Quote:
Originally Posted by Ustwo
One thing I've been trying to educate myself in is economics and wealth generation. I've come to realize just how little I knew about it, understood it, and that I was taught nothing about it in school. Even most MBA's seem to know nothing about it and they are basically bean counters. Those that do understand it become the reviled 'rich'.
|
I know some people who have moved out of the middle class.
The thing about them is, they worked hellishly hard, and got lucky. They didn't have some deep understanding of economics or money -- they put 30,000$ on "black 42", and it came up.
Now, they didn't literally go to a roulette table -- to a man, they worked hard (investing years of income in the gamble that it would come up black 42) and tried to improve their odds.
Quote:
So my question to you is this. If you are working pay check to pay check, if you are in credit card debt, if you can't pay all your bills, if you think your problem is you need a raise, what makes you qualified to think you understand the economy well enough to know what is 'good policy' is?
|
I'm not working pay check to pay check. I have kept my spending an order of magnatude under my income. My ability to be thrifty has nothing to do with my understanding of economics.

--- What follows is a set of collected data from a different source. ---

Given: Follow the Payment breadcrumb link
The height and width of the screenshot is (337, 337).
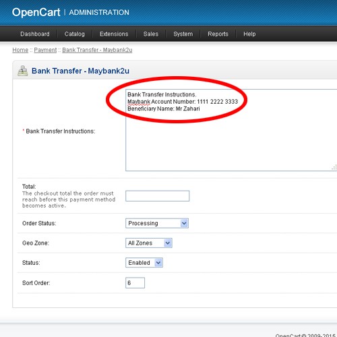Looking at the screenshot, I should [x=45, y=50].
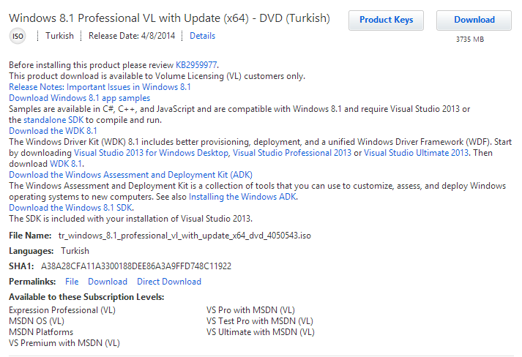This screenshot has width=522, height=357.
Task: Click the main Download button
Action: tap(474, 20)
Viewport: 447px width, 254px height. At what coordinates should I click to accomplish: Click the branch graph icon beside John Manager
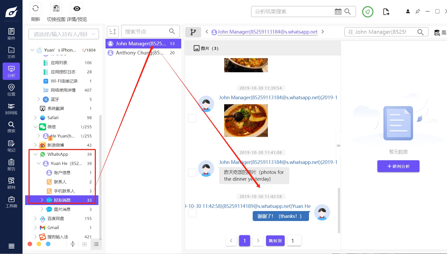[193, 32]
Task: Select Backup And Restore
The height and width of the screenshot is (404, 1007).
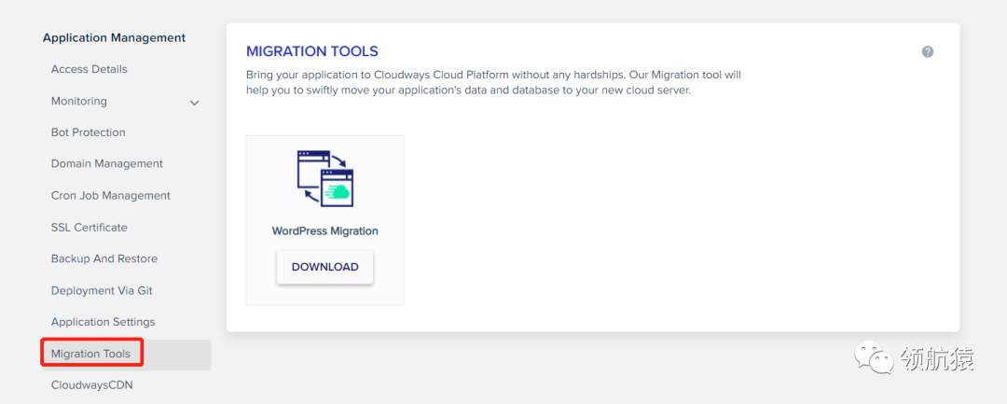Action: pyautogui.click(x=103, y=259)
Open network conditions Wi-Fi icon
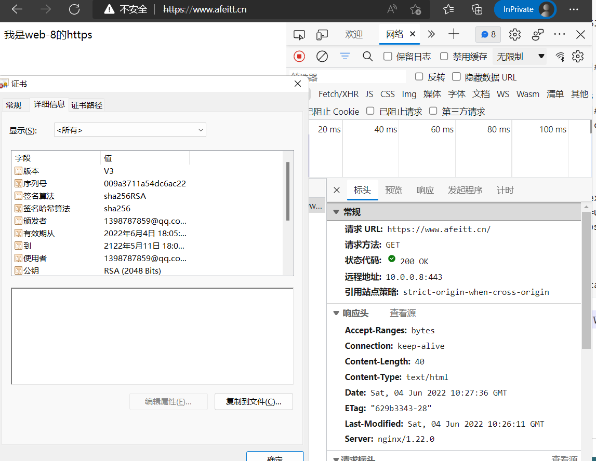 560,56
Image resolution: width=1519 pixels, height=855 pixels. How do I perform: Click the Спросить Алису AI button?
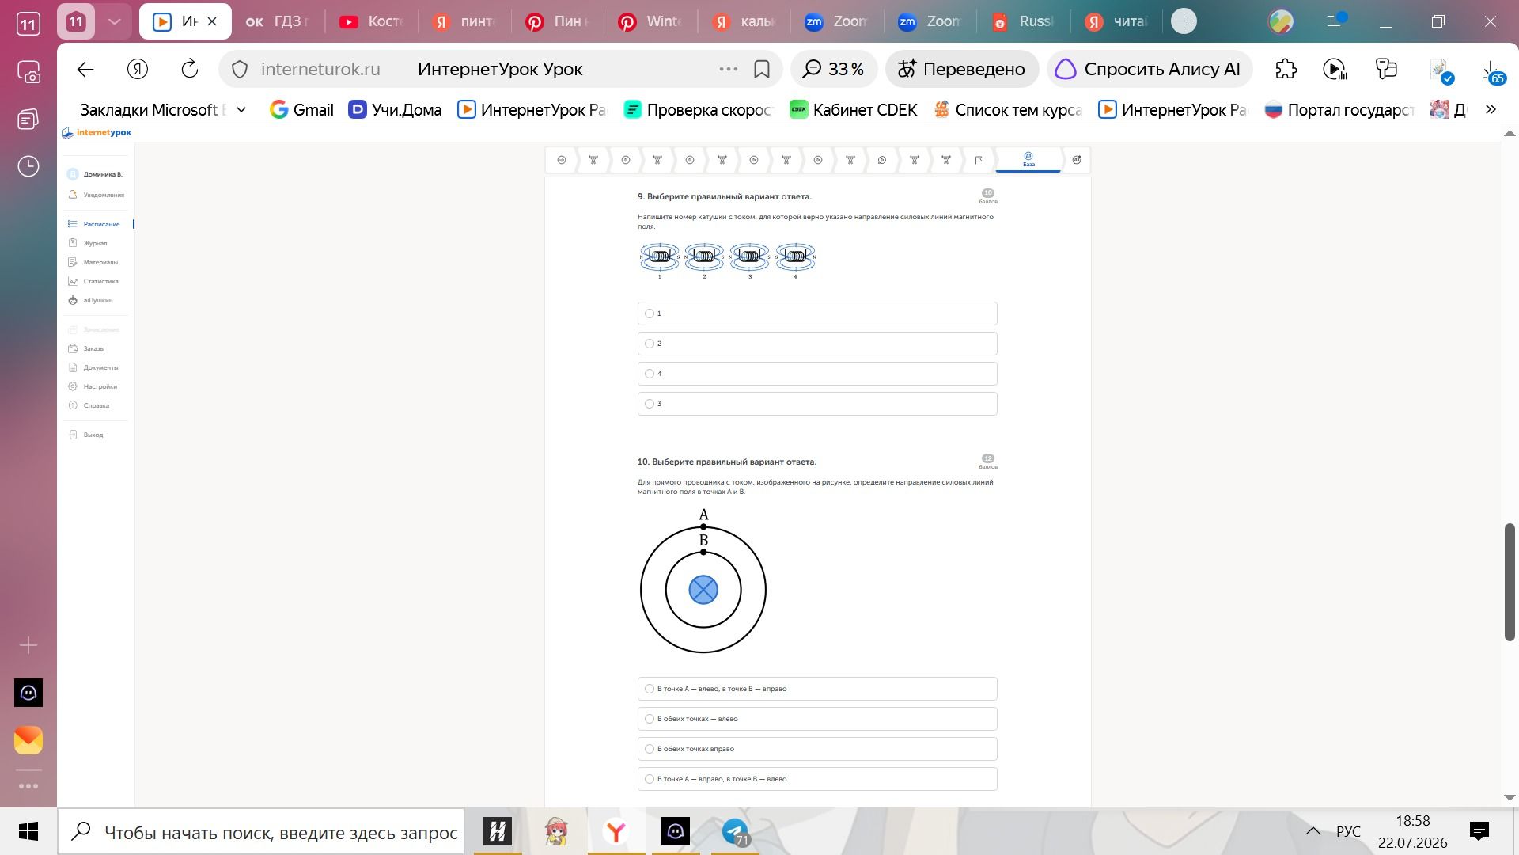click(x=1149, y=70)
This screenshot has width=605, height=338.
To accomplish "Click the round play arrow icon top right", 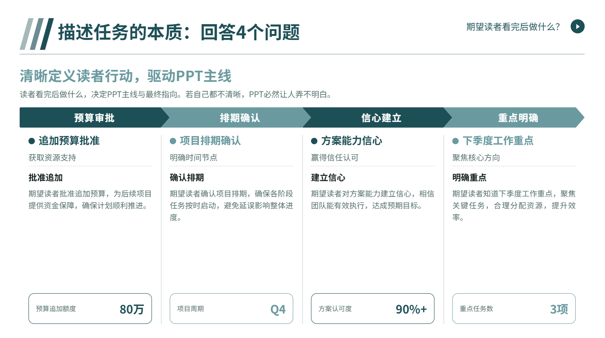I will 577,26.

Someone else's wish to spend money has nothing to do with their understanding of economics.
Quote:
Who would you rather get investment advice from?

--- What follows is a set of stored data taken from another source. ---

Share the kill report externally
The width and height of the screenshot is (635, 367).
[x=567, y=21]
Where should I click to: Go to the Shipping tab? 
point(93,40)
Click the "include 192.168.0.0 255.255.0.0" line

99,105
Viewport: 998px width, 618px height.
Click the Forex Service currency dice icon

A university economist who has nothing beyond his schools pension/401k and pay check, or a guy who makes millions off his assets alone?
|
The guy who makes millions off his assets alone is playing a different game. Financial tools work differently once you have millions of assets.
Quote:
I can feel the responses right now. The rich just makes rules to make them richer, they can't be trusted, etc. Its true the rich like rules/laws that makes them richer, but it seems more laws are made to just punish the rich, voted by the masses of folks who can't figure out why its bad to put 9k on a credit card at 18.5% interest. They never DO punish the rich of course, the rich 'get it', they figure out how to maximize their investments and find the loop holes. They just punish themselves by making it harder to break out of the middle class. Income tax started only on the 'rich', which is how they overcame the anti-tax stance most Americans had back then, they made it someone elses problem. Well you see how well that worked out for the middle class.
|
You do understand that until recently the USA had one of the best inter-generational social mobilities? With a progressive tax structure, inheritance taxes, and the like?
Quote:
The lack of financial education in this country is a travesty. I was in school longer than many of you reading this have been alive and in all that time I NEVER got any real classes on money and the economy. Never a plan for how to gain wealth, never a list things you shouldn't do.
|
A list of things you shouldn't do would change over time.
Quote:
I had a few talks, but that was it. Plus of those few classes, who is teaching them? Self made millionaires or men who need to brown bag lunch?
|
Ask those men if they would rather have a 1 in 20 chance of being worth 100 million (and a 95% chance of going bankrupt and being reduced to 20,000$/year), or a 100,000$/year job for life.
Quote:
Rather than think 'I wish I had that kind of money' or get jealous, I've been studying how the game works and what makes one wealthy. They know how to play the game, and you don't learn how to play well by watching the losers.
|
Be careful. This is much like watching the winners at a casino and ignoring the losers.
Go to a casino and only look at the people who come out 1 million$ richer. You will end up with a very warped view of how the casino works.
Failing to look at the losers is foolish.
Quote:
I have come to trust the rich.
|
You believe in a just world, do you not?